---------- EXTRACTED ENTRIES ----------

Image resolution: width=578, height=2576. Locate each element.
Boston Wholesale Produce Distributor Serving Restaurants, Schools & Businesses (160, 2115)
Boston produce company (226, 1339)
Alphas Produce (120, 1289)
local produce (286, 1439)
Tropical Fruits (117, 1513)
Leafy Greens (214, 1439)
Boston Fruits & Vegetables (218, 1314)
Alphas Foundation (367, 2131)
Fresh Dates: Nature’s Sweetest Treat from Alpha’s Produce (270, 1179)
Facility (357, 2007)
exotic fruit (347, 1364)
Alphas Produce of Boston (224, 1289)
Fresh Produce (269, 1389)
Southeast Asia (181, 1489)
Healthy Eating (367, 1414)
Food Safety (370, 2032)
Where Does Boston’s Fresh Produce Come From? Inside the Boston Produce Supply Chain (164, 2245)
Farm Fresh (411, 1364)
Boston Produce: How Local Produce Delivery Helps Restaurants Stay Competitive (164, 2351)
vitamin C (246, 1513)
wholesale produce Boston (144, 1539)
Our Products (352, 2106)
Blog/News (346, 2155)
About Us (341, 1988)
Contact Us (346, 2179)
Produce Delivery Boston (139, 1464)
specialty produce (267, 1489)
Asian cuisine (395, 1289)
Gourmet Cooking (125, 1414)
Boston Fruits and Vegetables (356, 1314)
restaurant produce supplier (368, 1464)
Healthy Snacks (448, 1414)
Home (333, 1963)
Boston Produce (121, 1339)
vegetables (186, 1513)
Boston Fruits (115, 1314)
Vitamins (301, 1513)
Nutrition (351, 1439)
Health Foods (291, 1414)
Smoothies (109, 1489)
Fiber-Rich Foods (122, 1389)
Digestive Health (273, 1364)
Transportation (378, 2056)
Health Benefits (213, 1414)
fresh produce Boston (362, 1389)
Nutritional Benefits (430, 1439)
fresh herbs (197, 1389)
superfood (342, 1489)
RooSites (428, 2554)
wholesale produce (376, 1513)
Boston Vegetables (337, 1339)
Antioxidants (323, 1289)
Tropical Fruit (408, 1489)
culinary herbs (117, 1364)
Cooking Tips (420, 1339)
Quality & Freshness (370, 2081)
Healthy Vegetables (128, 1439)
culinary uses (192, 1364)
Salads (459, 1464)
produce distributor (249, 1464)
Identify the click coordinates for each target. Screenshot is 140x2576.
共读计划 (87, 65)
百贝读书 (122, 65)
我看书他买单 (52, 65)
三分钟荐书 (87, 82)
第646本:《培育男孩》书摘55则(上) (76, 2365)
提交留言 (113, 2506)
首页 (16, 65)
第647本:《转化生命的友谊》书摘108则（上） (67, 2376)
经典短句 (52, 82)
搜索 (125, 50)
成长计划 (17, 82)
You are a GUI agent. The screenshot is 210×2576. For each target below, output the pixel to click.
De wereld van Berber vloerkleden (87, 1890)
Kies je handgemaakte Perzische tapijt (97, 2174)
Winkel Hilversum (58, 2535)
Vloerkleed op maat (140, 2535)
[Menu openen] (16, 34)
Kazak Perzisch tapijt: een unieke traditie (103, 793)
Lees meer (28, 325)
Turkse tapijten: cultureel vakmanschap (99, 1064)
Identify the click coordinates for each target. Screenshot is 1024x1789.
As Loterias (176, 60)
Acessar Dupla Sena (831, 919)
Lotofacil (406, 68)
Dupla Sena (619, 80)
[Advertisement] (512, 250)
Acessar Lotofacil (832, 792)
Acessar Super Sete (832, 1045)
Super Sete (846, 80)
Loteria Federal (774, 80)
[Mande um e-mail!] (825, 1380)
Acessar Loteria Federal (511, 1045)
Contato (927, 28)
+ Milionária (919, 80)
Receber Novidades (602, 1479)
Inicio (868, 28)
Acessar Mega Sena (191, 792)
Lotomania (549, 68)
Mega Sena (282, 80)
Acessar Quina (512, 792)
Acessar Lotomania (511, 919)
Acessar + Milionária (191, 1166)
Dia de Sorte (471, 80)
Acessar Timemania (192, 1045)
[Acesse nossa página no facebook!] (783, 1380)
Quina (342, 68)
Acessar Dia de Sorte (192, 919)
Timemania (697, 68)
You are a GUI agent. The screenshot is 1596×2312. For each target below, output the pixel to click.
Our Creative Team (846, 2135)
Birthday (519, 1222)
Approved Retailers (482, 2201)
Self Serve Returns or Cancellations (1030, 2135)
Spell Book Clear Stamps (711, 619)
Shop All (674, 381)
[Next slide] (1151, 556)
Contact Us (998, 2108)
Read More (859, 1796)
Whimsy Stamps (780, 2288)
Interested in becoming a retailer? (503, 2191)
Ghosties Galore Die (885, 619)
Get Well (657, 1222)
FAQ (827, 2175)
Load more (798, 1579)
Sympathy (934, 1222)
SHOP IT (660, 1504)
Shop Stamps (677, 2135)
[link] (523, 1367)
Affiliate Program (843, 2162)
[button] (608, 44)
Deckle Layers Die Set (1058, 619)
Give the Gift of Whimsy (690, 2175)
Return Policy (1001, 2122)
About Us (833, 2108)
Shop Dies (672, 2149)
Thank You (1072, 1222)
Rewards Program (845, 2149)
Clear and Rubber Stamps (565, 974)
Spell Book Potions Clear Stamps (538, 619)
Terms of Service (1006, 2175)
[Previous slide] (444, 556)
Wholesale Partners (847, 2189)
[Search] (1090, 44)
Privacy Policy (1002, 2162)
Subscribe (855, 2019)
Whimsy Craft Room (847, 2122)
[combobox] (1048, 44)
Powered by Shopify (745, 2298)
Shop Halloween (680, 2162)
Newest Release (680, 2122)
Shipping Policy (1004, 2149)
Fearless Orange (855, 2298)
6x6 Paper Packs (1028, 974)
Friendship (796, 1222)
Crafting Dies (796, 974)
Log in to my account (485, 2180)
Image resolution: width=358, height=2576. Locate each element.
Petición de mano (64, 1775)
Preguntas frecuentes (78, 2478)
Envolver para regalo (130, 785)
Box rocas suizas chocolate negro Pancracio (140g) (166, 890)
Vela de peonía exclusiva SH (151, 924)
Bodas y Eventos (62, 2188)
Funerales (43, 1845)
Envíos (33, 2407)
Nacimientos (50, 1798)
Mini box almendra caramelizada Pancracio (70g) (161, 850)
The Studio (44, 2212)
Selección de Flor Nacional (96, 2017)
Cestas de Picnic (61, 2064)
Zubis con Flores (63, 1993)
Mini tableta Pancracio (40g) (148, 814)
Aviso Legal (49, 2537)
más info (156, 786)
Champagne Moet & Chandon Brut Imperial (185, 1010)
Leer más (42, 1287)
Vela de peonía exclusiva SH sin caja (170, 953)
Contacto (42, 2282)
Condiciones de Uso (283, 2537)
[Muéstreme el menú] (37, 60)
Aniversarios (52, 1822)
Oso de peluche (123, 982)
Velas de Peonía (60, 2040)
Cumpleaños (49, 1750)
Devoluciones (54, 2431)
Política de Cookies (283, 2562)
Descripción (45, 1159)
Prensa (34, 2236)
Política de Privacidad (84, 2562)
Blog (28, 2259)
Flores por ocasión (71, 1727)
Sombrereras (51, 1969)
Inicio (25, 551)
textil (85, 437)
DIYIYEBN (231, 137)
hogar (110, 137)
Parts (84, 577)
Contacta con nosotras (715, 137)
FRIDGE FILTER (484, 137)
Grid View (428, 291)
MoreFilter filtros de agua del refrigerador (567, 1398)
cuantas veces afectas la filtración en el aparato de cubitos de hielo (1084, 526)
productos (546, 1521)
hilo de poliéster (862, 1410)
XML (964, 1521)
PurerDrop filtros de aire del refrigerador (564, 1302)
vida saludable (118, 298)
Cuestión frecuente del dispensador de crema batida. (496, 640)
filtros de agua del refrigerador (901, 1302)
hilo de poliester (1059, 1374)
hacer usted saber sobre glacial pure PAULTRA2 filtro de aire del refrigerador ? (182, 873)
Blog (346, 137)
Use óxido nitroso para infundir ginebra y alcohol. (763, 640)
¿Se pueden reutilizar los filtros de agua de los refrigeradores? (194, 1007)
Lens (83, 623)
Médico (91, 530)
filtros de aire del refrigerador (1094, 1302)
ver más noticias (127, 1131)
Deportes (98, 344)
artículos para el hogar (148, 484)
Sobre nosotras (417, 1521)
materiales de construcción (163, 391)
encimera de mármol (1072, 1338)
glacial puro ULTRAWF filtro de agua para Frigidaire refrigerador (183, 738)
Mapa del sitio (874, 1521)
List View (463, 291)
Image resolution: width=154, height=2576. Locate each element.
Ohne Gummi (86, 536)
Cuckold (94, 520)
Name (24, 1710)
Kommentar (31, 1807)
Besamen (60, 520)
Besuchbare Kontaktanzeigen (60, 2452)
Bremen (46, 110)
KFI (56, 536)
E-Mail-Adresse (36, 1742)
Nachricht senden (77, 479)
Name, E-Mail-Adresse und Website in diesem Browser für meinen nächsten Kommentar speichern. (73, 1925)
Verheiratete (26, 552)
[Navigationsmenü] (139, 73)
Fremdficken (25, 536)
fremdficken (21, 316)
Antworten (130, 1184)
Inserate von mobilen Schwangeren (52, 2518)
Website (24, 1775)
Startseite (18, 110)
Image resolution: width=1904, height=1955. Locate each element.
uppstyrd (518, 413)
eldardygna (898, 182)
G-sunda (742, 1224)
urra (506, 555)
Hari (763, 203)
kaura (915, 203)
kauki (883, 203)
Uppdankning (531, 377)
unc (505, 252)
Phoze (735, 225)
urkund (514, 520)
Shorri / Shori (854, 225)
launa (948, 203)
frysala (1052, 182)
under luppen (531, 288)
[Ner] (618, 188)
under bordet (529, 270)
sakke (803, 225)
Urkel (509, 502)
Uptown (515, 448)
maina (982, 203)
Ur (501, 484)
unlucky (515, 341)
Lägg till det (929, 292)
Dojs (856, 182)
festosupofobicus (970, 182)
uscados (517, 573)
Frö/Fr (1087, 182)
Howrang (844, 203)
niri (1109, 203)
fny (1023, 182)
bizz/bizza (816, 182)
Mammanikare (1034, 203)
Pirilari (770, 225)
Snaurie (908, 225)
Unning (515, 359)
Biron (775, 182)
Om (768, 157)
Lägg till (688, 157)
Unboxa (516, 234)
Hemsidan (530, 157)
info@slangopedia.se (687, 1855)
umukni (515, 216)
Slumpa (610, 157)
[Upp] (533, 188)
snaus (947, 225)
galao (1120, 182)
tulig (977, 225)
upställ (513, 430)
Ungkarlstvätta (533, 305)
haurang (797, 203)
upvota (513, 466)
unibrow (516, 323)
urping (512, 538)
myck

----------

WHAT THIS TASK INVOLVES
After locating the line with "Oso de peluche (123, 982)" above, return that line and every later line through the one with "XML (964, 1521)", word for word and with nothing else.

WRITTEN ANSWER
Oso de peluche (123, 982)
Velas de Peonía (60, 2040)
Cumpleaños (49, 1750)
Devoluciones (54, 2431)
Política de Cookies (283, 2562)
Descripción (45, 1159)
Prensa (34, 2236)
Política de Privacidad (84, 2562)
Blog (28, 2259)
Flores por ocasión (71, 1727)
Sombrereras (51, 1969)
Inicio (25, 551)
textil (85, 437)
DIYIYEBN (231, 137)
hogar (110, 137)
Parts (84, 577)
Contacta con nosotras (715, 137)
FRIDGE FILTER (484, 137)
Grid View (428, 291)
MoreFilter filtros de agua del refrigerador (567, 1398)
cuantas veces afectas la filtración en el aparato de cubitos de hielo (1084, 526)
productos (546, 1521)
hilo de poliéster (862, 1410)
XML (964, 1521)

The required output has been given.